Três meses mais tarde, entremeados de múltiplos silêncios e não respostas, ao ver a PA a demarcar-se da relação (a covardia), a vítima pergunta:

- Então, estás de partida?

Pergunta à qual a PA, surpreendentemente, responde, obviamente, com poucas palavras e em frases curtas:

- Como posso ficar na vida de quem só diz mal de mim! Que sou enervante, fútil, não faço companhia, falo da vida alheia, etc… Até fico com medo!

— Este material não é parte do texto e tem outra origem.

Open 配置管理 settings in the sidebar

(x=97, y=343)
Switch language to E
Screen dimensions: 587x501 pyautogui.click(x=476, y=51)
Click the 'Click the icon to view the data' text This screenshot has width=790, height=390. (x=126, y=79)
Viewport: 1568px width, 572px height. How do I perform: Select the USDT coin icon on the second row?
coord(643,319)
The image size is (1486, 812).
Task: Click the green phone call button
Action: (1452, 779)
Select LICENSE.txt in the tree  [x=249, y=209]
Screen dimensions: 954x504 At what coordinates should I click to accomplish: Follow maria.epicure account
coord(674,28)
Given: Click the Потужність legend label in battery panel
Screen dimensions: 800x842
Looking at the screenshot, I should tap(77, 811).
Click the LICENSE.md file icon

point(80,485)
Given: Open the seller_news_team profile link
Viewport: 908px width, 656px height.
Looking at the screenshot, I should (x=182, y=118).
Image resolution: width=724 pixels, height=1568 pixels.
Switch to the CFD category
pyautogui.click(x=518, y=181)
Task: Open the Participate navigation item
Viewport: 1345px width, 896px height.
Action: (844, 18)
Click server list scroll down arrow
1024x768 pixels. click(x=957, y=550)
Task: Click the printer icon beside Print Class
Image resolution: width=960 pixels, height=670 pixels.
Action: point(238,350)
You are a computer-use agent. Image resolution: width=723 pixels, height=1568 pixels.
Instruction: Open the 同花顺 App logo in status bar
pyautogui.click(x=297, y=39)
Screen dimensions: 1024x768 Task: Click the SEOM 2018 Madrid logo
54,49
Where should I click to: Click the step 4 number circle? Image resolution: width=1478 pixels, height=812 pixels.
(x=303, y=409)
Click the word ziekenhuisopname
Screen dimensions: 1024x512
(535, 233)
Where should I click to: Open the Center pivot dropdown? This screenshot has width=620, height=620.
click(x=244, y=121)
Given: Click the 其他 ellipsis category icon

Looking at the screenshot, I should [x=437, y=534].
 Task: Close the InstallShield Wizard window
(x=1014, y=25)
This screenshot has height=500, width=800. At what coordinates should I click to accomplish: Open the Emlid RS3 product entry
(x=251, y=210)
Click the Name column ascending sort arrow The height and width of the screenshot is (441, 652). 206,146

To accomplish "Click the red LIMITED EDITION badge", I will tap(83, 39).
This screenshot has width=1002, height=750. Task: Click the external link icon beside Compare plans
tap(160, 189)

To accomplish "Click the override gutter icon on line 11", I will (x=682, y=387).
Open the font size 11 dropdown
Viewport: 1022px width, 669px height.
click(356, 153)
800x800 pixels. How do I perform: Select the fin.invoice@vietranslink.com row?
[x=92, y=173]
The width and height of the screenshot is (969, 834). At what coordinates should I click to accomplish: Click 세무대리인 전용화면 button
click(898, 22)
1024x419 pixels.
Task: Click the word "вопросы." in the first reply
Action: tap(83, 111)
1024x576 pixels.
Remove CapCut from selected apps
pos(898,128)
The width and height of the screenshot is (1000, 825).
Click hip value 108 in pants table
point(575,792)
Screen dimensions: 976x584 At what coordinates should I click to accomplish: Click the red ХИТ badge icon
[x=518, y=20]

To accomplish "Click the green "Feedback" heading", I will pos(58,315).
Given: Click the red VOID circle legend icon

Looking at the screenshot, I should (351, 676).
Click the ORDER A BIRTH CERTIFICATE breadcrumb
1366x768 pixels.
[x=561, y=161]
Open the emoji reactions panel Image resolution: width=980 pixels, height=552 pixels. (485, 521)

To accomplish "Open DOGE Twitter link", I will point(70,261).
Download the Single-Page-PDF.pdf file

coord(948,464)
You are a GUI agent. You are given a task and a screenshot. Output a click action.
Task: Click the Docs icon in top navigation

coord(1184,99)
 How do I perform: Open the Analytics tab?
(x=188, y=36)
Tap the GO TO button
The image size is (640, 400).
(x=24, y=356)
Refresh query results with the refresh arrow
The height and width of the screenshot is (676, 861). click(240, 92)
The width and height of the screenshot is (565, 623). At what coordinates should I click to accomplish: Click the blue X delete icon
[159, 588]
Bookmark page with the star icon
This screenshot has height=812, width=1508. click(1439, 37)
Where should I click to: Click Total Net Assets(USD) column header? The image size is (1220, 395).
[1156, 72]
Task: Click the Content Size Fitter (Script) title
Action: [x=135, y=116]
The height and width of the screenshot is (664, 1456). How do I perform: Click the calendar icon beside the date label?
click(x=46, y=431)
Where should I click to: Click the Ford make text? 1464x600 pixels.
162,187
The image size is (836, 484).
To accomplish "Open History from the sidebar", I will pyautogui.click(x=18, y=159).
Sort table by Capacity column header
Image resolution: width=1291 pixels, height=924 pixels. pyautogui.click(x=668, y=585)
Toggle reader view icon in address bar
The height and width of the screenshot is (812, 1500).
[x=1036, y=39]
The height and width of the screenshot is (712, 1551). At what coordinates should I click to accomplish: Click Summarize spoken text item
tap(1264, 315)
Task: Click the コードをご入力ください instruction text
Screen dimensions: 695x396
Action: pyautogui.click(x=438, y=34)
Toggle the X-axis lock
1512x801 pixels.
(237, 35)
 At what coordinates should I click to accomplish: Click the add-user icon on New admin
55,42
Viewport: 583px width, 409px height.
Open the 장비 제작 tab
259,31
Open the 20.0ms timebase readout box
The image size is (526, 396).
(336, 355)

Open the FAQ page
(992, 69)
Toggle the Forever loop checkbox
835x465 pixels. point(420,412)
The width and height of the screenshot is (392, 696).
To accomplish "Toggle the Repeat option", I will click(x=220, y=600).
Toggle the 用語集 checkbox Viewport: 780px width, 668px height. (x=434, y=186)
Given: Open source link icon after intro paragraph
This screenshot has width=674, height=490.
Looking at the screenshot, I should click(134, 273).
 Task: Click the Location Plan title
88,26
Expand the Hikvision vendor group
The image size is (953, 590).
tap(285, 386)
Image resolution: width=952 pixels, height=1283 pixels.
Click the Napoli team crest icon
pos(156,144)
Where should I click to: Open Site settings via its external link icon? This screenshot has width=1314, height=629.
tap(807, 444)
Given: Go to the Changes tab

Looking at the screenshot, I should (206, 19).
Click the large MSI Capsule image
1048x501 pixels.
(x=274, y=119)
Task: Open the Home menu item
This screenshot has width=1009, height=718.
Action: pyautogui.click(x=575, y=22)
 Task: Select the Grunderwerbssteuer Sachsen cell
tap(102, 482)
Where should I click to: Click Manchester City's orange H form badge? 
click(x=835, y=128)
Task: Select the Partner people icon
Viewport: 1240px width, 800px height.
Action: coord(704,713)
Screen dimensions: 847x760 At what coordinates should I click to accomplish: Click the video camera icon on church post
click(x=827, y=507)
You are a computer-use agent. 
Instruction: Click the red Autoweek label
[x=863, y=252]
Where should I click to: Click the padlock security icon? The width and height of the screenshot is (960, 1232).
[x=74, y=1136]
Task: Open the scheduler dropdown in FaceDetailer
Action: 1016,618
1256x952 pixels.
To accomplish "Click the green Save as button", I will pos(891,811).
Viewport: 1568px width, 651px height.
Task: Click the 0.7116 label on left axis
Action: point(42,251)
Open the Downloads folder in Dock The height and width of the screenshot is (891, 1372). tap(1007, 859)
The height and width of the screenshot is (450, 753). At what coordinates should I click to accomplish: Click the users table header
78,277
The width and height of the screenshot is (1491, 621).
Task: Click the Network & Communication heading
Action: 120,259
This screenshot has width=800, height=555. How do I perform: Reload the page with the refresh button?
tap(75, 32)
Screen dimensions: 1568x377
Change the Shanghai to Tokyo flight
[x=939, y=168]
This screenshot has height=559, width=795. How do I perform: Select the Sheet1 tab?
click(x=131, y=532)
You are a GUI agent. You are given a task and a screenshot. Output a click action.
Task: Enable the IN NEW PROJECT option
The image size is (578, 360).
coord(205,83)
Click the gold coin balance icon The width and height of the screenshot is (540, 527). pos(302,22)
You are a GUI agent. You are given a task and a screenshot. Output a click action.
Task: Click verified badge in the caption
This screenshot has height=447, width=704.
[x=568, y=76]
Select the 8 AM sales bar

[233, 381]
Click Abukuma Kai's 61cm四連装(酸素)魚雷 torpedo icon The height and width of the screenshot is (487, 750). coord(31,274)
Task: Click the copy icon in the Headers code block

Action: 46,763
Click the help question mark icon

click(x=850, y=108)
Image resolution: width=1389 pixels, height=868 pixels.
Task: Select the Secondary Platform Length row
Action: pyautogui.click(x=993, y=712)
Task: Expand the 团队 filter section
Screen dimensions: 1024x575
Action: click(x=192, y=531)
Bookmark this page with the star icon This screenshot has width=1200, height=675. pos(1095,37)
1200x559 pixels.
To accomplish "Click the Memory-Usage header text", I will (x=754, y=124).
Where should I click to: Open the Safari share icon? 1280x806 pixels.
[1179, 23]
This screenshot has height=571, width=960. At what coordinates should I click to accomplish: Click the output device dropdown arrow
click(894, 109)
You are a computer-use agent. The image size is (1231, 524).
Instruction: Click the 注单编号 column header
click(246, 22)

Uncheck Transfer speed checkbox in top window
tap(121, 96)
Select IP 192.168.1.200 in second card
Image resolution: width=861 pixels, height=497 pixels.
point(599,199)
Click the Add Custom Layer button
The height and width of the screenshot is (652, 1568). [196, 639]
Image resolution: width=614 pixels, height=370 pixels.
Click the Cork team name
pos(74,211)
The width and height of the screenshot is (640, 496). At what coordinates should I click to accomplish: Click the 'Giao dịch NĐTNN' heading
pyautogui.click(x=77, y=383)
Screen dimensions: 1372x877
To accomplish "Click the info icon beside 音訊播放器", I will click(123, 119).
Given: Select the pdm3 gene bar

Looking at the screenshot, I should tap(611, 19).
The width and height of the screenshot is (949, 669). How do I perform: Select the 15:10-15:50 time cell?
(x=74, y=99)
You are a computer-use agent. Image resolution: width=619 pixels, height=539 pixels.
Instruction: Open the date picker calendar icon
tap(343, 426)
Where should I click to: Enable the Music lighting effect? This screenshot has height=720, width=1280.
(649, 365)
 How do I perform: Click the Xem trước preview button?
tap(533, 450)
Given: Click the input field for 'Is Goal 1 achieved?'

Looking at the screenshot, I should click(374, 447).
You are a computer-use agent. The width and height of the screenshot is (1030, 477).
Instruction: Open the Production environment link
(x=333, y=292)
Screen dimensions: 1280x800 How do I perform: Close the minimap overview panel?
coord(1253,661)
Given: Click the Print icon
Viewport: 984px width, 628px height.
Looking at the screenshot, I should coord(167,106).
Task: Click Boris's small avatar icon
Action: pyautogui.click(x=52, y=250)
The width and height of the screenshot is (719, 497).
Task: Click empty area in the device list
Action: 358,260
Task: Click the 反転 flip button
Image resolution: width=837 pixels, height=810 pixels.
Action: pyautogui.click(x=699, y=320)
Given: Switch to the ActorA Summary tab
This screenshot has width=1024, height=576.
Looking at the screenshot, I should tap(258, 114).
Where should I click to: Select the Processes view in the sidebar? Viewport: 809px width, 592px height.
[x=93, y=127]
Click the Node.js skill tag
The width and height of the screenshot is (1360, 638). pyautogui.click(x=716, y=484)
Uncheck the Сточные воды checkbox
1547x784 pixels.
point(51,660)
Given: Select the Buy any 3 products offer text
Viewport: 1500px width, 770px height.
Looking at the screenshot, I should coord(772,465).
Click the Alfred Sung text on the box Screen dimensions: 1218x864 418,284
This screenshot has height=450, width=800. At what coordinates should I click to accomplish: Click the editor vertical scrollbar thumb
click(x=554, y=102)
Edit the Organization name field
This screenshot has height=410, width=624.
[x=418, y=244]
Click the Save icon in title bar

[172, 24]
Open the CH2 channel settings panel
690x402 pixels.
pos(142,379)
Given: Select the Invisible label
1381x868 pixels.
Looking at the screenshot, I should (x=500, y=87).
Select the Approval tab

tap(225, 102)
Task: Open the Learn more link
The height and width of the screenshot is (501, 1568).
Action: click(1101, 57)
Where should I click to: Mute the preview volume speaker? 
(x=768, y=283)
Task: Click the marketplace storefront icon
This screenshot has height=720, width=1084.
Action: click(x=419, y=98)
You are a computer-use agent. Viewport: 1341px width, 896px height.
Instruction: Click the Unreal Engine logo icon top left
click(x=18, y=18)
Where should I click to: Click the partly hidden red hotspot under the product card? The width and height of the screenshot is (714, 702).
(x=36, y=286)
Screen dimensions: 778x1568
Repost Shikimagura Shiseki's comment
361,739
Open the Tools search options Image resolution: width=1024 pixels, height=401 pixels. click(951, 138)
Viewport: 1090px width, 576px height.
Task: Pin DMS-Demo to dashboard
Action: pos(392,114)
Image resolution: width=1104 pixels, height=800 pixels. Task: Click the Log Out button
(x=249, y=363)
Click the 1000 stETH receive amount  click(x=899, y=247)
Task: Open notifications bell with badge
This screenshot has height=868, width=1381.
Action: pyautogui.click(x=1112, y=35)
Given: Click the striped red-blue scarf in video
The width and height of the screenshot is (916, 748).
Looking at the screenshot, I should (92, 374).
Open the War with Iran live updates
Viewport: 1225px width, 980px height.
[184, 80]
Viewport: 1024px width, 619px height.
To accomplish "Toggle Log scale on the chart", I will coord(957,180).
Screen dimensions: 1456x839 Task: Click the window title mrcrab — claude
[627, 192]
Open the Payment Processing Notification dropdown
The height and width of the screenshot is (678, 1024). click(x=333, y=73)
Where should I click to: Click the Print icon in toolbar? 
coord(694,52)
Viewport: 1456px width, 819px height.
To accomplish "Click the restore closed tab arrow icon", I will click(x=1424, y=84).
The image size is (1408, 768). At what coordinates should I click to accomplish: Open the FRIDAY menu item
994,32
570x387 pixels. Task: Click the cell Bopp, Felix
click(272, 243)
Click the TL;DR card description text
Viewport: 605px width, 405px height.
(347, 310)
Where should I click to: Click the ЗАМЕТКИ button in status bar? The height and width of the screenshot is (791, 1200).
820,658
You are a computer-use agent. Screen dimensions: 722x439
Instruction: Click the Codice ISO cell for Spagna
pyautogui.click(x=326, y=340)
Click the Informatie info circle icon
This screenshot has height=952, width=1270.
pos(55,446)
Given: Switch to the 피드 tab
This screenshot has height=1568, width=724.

Já nem consigo descansar só com receio do que mais irás dizer de mim a seguir …

Seis meses mais tarde, sem notícias da PA (a raiva), a vítima recebe no seu telemóvel, do nada, a seguinte mensagem: “saudades” (a evasiva), à qual responde:

- Não deves ter, caso contrário terias outro tipo comportamento.

Entretanto, algumas horas mais tarde, chega outra mensagem, dizendo: “não fui eu que me afastei, tu é que levaste a sério quando eu dei a relação por acabada”. Pasme-se!!! Isto é mesmo assim! (não assumir responsabilidades e imputá-las à outra parte).

- Estás arrependida, é! Queres voltar? – A vítima começa a testar a PA, já ciente das suas características de personalidade e da forma como age!

Umas horas mais tarde, lá vem a resposta:

- Sim!

À qual a vítima responde:

- Este sim significa que queres voltar para mim, é isso? – Novo teste!

Mais umas horas decorridas sem resposta e a vítima reformula a questão:

- Quando dizes que “sim”, é porque pretendes voltar?

Novamente silêncio de várias horas e depois de mais umas três ou quatro tentativas para que responda, finalmente, a PA manifesta-se (a procrastinação):

- Não! Esse “sim” não é resposta à tua pergunta se quero voltar, juro por Deus! (a mentira).

- Então é um “sim” referente a quê?

- Não sei explicar, já nem me lembro porque disse “sim”! (o sarcasmo).

Resumidamente, é um suplício lidar com alguém passiva-agressiva, algo profundamente enervante! Nesta breve simulação de diálogo com uma personalidade desta natureza, se encontra tudo que nela encerra: a tortura do silêncio; as não respostas; o sarcasmo; a vitimização; a desresponsabilização; a raiva contida; a covardia; a mentira; a procrastinação; enervar pouco a pouco; ineficiência premeditada; inviabilização de expectativas criadas; o julgamento alheio… a maldade em geral!